(Saved entries)
+--

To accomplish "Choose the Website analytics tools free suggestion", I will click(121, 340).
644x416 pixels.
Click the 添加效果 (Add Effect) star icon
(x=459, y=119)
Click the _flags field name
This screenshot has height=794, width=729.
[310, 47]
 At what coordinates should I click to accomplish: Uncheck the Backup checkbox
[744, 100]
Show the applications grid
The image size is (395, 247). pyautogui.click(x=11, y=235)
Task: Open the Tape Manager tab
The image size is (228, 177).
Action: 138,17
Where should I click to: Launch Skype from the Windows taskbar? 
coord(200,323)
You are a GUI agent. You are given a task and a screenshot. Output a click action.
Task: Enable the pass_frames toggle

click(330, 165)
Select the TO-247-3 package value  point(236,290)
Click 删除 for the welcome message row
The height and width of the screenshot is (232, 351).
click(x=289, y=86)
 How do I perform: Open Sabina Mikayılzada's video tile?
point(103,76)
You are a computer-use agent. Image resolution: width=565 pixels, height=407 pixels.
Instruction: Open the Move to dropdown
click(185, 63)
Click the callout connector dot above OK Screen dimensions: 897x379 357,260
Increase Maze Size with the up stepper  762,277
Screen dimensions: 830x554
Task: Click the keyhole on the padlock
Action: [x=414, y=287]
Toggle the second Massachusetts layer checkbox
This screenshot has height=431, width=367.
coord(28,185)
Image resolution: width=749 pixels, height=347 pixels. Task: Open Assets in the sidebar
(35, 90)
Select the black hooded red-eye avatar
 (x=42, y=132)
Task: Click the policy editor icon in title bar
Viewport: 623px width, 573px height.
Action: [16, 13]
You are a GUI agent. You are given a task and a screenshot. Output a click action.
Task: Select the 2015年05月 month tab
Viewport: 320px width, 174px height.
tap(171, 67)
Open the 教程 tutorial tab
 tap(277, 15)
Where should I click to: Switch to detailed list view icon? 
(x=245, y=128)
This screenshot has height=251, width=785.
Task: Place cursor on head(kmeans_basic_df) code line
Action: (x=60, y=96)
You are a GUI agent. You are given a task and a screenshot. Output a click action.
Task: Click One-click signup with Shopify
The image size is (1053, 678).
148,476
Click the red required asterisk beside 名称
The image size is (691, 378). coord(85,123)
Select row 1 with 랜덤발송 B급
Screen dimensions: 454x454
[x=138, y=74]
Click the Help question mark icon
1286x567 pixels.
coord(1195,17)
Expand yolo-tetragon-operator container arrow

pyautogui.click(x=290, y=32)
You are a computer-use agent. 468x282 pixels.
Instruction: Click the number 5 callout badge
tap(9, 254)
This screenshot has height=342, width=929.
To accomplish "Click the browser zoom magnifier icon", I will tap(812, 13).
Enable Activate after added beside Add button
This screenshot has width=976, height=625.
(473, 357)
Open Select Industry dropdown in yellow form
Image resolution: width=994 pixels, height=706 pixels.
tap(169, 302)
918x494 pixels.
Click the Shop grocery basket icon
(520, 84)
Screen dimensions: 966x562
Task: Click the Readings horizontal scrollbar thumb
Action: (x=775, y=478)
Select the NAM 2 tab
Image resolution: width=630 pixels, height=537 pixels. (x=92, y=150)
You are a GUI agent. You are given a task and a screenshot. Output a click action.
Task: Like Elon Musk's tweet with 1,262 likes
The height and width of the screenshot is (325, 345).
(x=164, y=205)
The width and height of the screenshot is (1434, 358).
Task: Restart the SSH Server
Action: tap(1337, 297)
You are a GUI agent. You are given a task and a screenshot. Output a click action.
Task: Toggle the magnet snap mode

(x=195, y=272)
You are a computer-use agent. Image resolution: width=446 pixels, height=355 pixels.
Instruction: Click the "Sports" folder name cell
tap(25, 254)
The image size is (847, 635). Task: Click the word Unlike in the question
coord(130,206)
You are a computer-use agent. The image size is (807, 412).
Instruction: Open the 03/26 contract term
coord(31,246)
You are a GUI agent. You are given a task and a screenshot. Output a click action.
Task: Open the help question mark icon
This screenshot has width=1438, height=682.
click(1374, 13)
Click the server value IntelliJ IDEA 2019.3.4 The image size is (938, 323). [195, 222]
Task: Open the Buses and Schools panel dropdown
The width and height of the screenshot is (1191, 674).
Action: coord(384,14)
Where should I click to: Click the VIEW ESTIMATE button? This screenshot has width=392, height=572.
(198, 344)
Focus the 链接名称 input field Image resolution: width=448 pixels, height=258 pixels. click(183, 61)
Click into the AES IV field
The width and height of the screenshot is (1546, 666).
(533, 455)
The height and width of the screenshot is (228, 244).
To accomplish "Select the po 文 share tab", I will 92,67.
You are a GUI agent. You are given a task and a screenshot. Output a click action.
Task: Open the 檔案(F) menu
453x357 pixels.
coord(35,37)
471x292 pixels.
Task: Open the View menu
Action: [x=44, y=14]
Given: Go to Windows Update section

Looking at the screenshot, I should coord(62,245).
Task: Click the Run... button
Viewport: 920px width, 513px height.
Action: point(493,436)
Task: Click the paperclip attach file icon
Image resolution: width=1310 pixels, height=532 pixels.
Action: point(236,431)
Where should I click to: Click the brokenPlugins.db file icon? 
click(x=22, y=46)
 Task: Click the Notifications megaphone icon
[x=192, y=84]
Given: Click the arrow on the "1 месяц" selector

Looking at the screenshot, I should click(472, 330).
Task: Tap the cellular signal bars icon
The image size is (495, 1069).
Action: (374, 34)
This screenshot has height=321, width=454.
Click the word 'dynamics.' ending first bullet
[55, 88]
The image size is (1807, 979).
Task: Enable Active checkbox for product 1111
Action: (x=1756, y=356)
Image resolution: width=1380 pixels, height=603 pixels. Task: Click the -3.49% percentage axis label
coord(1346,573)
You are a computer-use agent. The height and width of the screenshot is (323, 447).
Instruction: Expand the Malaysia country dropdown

+--

YOUR OBJECTIVE → Above are some lines. Repeat exactly, and only, those from the line that has "Open the 教程 tutorial tab" through the line that has "This screenshot has height=342, width=929.".

SOLUTION BELOW →
Open the 教程 tutorial tab
 tap(277, 15)
Where should I click to: Switch to detailed list view icon? 
(x=245, y=128)
This screenshot has height=251, width=785.
Task: Place cursor on head(kmeans_basic_df) code line
Action: (x=60, y=96)
You are a GUI agent. You are given a task and a screenshot. Output a click action.
Task: Click One-click signup with Shopify
The image size is (1053, 678).
148,476
Click the red required asterisk beside 名称
The image size is (691, 378). coord(85,123)
Select row 1 with 랜덤발송 B급
Screen dimensions: 454x454
[x=138, y=74]
Click the Help question mark icon
1286x567 pixels.
coord(1195,17)
Expand yolo-tetragon-operator container arrow

pyautogui.click(x=290, y=32)
You are a computer-use agent. 468x282 pixels.
Instruction: Click the number 5 callout badge
tap(9, 254)
This screenshot has height=342, width=929.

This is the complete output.